▶ _Exercise requirements_: Can you print everything in the neGPT post from "After studying from" down to "how neGPT started.", word for word?

▶ _Selected extract_:

★ ★ ★ ★

Building neGPT: A Small Language Model on Northeast India Historical Data
I have been wanting to understand GPTs not just at a surface level, but from the inside out — how they are built, how they are trained, and what really happens between raw text and generated output.
After studying from Andrej Karpathy’s material, I decided that the best way to truly learn the intricacies of GPT-style models was to build one around a domain that genuinely interests me. That is how neGPT started.
For now, neGPT is a small language model project built on a historical data corpus focused on Northeast India. The idea is to work with domain-specific text and use this project as a practical way to understand the full pipeline behind language models — from data collection and preprocessing to training, evaluation, inference, and eventually deployment.
At this stage, this post is an introduction to the project rather than the full technical write-up.
In the detailed write-up that I will publish later, I plan to cover the entire process step by step, including:
- how I came up with the project idea
- why I chose Northeast India historical data as the corpus
- how I collected and prepared the dataset
- preprocessing and tokenization
- model design and training setup
- experiments, challenges, and observations
- inference and output generation
- deployment and future improvements
The goal of this project is not just to build a small domain-specific language model, but also to deeply learn how GPT-like systems work in practice by implementing and experimenting with them myself.
I will keep updating this as the project progresses, and later publish a complete end-to-end account of the journey from concept to deployment.

★ ★ ★ ★

▶ _Information shown_:
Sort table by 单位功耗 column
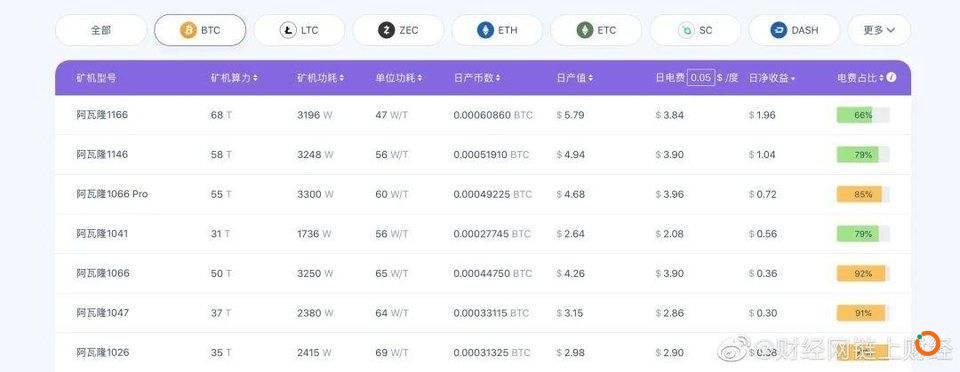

★ ★ ★ ★

▶ _Exercise result_:
After studying from Andrej Karpathy’s material, I decided that the best way to truly learn the intricacies of GPT-style models was to build one around a domain that genuinely interests me. That is how neGPT started.